**Your tasks**
A: List every tumor type that the text on Li-Fraumeni syndrome research says LFS patients present with.
B: According to the text on Li-Fraumeni syndrome research, in what share of human tumors are p53 mutations found?

**Exercise text**
=-=-=

The University of Texas Health Science Center at Houston, USA
Dung-Fang Lee is dedicated to understand cancer pathological mechanisms by using patient-specific iPSCs and/or engineered ESCs. He has established the first human Li-Fraumeni syndrome (LFS) disease model by using LFS patient-specific iPSCs to delineate the pathological mechanisms caused by mutant p53 in osteosarcoma and continues to apply TALENs and CRISPR/Cas9 genome editing tools to create variant p53 mutations in pluripotent stem cells (PSCs; e.g., iPSCs and ESCs) in order to explore the role of mutant p53 in osteosarcomagenesis. He also works on modeling other familial cancer syndromes with osteosarcoma predisposition by both iPSCs and PSCs. Currently, he applies whole genome sequencing, screening approaches and systems-level analyses to explore early genomic alterations and to understand dynamic alterations of the genomic landscape of LFS-associated osteosarcomas.
Li-Fraumeni syndrome (LFS) is a genetically inherited autosomal dominant cancer syndrome characterized by multiple tumors within an individual, early tumor onset and multiple affected family members. In contrast to other inherited cancer syndromes, which are predominantly characterized by site-specific cancers, LFS patients present with a variety of tumor types, including osteosarcoma, soft tissue sarcoma, breast cancer, brain tumors, leukemia, and adrenocortical carcinoma. Germline mutations in the p53 tumor suppressor gene are responsible for LFS. Mutations in p53 are found in 50-70% of human tumors. Although there has been extensive research on cancer cell lines and even mouse models of LFS to study the role of p53, these model systems do not fully recapitulate the range of human tumors or their properties. Here, we established human LFS disease model by using LFS patient induced pluripotent stem cells (iPSCs), to delineate the pathological mechanisms caused by mutant p53 in osteosarcoma. The osteoblasts, differentiated from LFS iPSC-derived mesenchymal stem cells (MSCs), recapitulate osteosarcoma features including defective osteoblastic differentiation and tumorigenic ability, suggesting that my established LFS disease model is a “disease in a dish” platform for elucidating p53 mutant-mediated disease pathogenesis. The gene expression patterns of LFS osteoblasts are similar to those of tumor samples obtained from osteosarcoma patients and these tumorigenic features strongly correlate with shorter tumor recurrence times and poorer patient survival rates. Our functional studies implicate the essential H19 gene in normal osteogenesis and inhibition of tumorigenesis. In order to decipher the underlying mechanisms by which H19 mediates osteogenesis and tumor suppression, we characterized and analyzed the human imprinted gene network (IGN) and revealed the unidentified role of p53 in regulating the IGN culminating in osteogenic differentiation defects and tumorigenesis. In summary, these findings imply the feasibility of studying inherited human cancer syndromes with iPSCs.

=-=-=

Collected data entries:
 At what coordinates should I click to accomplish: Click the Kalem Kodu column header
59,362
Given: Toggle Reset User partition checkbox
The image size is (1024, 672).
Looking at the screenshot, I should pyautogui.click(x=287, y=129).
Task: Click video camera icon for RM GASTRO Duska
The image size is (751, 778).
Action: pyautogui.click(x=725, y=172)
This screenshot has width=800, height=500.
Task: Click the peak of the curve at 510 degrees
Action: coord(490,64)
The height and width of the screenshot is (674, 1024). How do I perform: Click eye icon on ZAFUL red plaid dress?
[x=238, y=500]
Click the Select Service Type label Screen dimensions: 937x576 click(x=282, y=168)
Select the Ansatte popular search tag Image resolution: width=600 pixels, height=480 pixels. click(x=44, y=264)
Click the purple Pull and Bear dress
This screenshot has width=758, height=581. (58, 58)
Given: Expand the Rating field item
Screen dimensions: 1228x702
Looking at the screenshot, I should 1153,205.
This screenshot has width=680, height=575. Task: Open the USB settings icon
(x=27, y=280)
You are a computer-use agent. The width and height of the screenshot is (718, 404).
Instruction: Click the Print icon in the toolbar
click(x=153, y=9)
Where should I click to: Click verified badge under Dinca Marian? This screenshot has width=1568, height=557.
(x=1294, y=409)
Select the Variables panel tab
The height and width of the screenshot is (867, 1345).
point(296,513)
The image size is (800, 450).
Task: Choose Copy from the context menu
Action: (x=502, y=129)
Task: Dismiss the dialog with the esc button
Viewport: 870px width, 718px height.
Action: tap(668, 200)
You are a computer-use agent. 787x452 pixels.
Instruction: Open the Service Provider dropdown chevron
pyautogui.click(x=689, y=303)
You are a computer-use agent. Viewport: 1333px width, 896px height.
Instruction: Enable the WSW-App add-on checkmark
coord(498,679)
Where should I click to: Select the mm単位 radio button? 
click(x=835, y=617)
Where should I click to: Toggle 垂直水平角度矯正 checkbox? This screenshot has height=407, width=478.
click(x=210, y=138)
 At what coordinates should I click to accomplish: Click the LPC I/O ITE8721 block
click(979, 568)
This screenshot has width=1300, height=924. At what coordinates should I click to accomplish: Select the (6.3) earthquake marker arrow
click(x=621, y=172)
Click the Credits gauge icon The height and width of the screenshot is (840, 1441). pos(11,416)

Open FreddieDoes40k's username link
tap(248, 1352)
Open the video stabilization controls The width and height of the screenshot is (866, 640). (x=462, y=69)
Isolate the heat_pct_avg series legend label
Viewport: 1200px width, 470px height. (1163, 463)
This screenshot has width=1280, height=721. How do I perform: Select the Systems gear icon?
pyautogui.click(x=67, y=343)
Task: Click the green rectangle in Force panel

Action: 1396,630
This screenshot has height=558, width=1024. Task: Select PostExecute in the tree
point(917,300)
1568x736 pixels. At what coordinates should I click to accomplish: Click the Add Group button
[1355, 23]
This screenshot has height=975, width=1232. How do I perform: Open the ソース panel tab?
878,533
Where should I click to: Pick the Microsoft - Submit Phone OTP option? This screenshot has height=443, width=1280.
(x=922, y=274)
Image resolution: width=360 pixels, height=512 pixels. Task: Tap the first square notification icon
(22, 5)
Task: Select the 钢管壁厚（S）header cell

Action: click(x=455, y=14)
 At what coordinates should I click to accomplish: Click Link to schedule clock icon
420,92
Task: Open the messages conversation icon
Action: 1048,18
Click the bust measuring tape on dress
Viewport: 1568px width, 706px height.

=-=-=

**Exercise answers**
A: osteosarcoma, soft tissue sarcoma, breast cancer, brain tumors, leukemia, adrenocortical carcinoma

B: 50-70% of human tumors